Credit used to be controlled by bankers. The banks would
suffer through the credit cycle - alternately lending too
freely and then too miserly - and take their losses
according to their merits. Occasionally, following a period
of especially reckless lending, banks would go bust along
with their customers.
But something has changed. Now, "loans are mutating into
another form of tradeable paper," says the FT, "as fit for a
mutual fund or an insurer..."
Or a GSE!
Bloomberg reports that "Banks are selling mortgages,
possibly their safest assets, because their corporate loans
are going bad and aren't marketable." Banks need the money -
and they can sell their mortgages - to Fannie and Freddie.
Freddie Mac buys these bank-generated mortgages in bulk -
and is increasing its purchases at a 50% annualized rate.

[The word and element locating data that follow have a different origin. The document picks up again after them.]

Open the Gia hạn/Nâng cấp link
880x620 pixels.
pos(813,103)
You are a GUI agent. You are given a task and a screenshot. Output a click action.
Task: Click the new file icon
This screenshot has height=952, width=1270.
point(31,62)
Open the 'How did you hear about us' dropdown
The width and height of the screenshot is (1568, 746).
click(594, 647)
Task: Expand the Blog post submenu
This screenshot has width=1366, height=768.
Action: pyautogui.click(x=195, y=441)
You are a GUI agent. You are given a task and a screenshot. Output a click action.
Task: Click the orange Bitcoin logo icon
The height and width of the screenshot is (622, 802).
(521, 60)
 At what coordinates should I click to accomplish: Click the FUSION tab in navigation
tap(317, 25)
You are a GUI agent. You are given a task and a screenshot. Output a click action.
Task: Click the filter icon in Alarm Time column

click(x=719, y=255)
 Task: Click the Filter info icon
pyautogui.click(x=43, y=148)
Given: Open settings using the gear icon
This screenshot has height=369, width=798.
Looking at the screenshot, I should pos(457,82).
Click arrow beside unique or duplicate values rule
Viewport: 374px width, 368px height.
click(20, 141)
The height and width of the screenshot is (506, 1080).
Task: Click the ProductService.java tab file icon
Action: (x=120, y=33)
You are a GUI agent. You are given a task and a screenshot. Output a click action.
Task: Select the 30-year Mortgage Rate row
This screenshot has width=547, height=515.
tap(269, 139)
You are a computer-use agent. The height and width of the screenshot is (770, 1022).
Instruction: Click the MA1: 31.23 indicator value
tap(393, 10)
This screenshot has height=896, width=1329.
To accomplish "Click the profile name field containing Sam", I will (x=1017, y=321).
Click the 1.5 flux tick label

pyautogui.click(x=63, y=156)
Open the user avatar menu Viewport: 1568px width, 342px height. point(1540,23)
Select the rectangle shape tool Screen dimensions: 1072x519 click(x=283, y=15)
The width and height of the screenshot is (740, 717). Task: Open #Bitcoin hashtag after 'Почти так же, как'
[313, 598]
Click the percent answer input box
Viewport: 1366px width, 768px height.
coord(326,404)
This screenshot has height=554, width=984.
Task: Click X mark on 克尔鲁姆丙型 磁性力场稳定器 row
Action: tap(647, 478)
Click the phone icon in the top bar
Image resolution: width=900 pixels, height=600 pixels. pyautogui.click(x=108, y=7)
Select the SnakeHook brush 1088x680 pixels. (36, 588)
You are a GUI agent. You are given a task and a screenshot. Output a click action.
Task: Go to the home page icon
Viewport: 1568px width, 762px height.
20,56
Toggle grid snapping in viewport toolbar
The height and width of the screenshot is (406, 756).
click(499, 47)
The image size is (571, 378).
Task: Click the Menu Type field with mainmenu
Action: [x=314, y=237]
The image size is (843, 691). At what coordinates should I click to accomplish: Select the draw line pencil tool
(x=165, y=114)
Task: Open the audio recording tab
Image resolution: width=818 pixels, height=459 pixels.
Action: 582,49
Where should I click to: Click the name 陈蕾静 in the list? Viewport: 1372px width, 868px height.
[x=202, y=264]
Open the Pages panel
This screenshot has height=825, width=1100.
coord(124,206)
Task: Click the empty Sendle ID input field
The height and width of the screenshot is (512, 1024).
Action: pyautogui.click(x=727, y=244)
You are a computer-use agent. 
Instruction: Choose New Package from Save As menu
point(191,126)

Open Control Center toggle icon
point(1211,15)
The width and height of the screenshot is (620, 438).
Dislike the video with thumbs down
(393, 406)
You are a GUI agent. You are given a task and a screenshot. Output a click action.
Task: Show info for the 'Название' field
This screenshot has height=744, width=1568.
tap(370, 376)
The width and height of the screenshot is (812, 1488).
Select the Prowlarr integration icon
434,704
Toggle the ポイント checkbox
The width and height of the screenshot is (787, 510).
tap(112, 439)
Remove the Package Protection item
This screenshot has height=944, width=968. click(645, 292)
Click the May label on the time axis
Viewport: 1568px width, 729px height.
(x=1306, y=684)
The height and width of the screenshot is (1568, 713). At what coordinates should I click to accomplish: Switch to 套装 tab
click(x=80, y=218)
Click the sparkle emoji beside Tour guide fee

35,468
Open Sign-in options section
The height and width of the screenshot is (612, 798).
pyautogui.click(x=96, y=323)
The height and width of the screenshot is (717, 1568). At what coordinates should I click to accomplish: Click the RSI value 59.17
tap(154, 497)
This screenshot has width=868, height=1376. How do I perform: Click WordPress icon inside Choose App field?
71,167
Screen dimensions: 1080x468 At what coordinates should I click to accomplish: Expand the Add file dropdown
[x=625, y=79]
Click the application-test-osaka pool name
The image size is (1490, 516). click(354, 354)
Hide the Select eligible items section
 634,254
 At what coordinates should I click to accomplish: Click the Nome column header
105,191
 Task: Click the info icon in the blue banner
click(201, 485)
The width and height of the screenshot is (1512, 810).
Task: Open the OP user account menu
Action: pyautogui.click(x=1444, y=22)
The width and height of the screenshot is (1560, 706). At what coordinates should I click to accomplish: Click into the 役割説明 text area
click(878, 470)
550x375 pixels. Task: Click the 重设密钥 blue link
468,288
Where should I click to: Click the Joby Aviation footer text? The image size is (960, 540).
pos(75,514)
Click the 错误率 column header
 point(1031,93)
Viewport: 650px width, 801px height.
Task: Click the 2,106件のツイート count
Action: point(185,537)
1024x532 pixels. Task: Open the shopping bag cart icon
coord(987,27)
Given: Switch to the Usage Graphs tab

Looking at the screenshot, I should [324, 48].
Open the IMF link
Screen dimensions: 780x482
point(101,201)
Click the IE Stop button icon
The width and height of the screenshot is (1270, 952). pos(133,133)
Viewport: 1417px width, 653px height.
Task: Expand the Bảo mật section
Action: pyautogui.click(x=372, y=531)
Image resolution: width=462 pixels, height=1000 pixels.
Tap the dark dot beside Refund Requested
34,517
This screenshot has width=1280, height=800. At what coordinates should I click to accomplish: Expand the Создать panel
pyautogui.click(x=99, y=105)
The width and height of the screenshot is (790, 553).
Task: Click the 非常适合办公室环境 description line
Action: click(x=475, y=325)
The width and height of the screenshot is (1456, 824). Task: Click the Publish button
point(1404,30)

Altogether, Freddie and Fannie - chartered by the federal
government to make mortgage money available to people who
couldn't otherwise quality - now own 40% of the entire $5.5
trillion U.S. mortgage market.
Those are the facts. They are readily available and, I
suppose, true. But the valuable truth is the one that is
harder to see: what do these facts mean?
"When Standard & Poor's measured exposure to the troubled
telecoms sector at leading global banks," continues the FT
article, "it found that none of them had anything near a
dangerous level of risk. A decade ago, a big bank might have
made commercial real estate loans equal to 80-100 per cent
of its tangible equity. Using information not available to
the public, S&P calculated that most leading lenders have
limited their telecoms exposure to about 8 per cent of
tangible equity."
Telecom debt, S&P concluded, had been `atomised' - spread
across the global financial system. The same might be said
of mortgage debt. A local banker would succeed or fail, get
rich or go broke, on the strength of his personal judgment.
If he misjudged a credit risk, the loan would go bad and he
would suffer the consequences.
But now the loans are `atomised' - sold off to the largest
holders of mortgages in the world...carrying, between them,
debt paper equal to 20% of the nation's entire GDP.
If a mortgage goes bad, the banker who made the loan will
not be the one who suffers. Instead, the suffering will be
widespread. The risk, in other words, has been
collectivized. It has been removed from the shoulders of the
person responsible for it...and placed on those of
thousands, or millions, of equity holders.
It may eventually fall on taxpayers too - when the GSEs'
reckless lending finally catches up to them..
The risk is no longer that a bank or two will go belly
up...but that the whole financial system will go belly up.
More to come...
Bill Bonner
P.S. One of the more interesting debates among intellectuals
concerns the effects of the new information technology on
ideas. Most people expect the Internet, for example, to
allow thousands of flowers to bloom. Mass communications and
mass ideas are supposed to give way to millions of
independent ones.
This is consistent with the notion of Darwinian
specialization. Ideas, like life forms and businesses, are
supposed to evolve and become ever more differentiated,
specialized and sophisticated.
And yet, what we have seen is that increases in the division
of labor and knowledge seem to lead to collectivized
stupidity. Unable to form an opinion on the quality of the
meat they eat...nor on the quality of mortgage debt bought
by Fannie Mae... they turn to the mass-marketed and most
widely distributed ideas available.
Ideas, it turns out, are not immune to Metcalfe's Law. They
more widely they are taken up, the more value they give to
each holder. The more people who believed that the stock
market was going up, for example, the more it went up. And
the more people who agree with what you believe - the more
you are inclined to believe you must be right!
Uniformity, however, comes at a price. Vulnerability. When
everyone is in the same boat, a single leak can sink them
all.
More on this too...as I get it figured out.